(Stored data)
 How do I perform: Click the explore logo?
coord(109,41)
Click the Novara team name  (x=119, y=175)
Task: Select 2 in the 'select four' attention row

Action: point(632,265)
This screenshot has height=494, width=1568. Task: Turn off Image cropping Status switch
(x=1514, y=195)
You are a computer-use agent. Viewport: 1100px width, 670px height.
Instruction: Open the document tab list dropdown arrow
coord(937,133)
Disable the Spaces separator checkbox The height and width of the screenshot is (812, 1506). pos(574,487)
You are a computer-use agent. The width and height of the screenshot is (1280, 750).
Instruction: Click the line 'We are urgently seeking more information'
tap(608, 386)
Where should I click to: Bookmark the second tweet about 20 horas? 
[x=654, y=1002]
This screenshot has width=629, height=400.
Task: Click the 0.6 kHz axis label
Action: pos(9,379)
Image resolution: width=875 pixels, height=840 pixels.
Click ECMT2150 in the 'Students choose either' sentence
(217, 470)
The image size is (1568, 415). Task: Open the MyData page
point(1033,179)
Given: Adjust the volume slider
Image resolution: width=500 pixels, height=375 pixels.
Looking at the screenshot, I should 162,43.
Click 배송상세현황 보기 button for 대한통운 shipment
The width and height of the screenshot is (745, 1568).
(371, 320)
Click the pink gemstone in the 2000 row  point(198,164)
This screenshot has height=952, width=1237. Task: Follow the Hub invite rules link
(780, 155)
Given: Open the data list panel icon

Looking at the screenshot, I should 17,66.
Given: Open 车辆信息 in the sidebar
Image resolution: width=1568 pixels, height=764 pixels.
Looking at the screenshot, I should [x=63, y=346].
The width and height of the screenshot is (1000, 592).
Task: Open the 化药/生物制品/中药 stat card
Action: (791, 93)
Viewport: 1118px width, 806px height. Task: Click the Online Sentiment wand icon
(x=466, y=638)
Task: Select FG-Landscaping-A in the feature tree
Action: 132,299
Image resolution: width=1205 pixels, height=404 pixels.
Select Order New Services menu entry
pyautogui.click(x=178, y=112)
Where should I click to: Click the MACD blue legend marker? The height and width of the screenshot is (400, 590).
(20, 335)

[TASK DIRECTIONS] Starting at the line that contains "Select Order New Services menu entry", retype every line through the end of the records exactly, and nothing else.

[RESPONSE AREA]
Select Order New Services menu entry
pyautogui.click(x=178, y=112)
Where should I click to: Click the MACD blue legend marker? The height and width of the screenshot is (400, 590).
(20, 335)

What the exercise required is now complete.